Best Practice: If your descriptor needs to manage or store state for an instance, it should almost always be a data descriptor. This protects its internal state from being overridden by accidental assignment to the instance dictionary. The property decorator is the most common example of this pattern. To fix the cache example, you would implement __set__ to prevent assignment or to manage the cache correctly.

Real-World Examples

  • property: The built-in property is a data descriptor. It implements __get__, __set__, and __delete__, allowing it to fully control access to an attribute and trump any instance variable with the same name.
  • Methods: Class methods (including instance methods, @classmethod, and @staticmethod) are implemented as non-data descriptors. This is why you can dynamically overwrite a method on a single instance (obj.method = lambda: ...) without affecting other instances of the same class. The function object in the class has a __get__ method that binds it to the instance (or class) when accessed.

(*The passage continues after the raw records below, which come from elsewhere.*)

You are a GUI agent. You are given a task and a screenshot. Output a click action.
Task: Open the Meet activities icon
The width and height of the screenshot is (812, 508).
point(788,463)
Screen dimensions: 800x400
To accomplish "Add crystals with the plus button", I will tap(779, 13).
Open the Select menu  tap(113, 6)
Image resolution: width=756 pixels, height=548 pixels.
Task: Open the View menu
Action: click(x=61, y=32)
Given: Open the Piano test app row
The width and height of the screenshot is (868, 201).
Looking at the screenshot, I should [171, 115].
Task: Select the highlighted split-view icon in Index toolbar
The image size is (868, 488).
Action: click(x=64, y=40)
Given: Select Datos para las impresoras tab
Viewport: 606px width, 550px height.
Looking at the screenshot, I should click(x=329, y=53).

  • functools.cached_property (Python 3.8+): This is a fascinating and intentional hybrid. It is designed as a non-data descriptor so that it can be overridden. Its job is to compute and cache a value on the instance itself (obj.__dict__[attrname] = value). Once the value is computed and stored in the instance dict, the instance dict takes precedence over the non-data descriptor, making subsequent accesses very fast. If you delete the cached value from the instance (del obj.attr), the descriptor’s __get__ runs again on the next access to recompute it.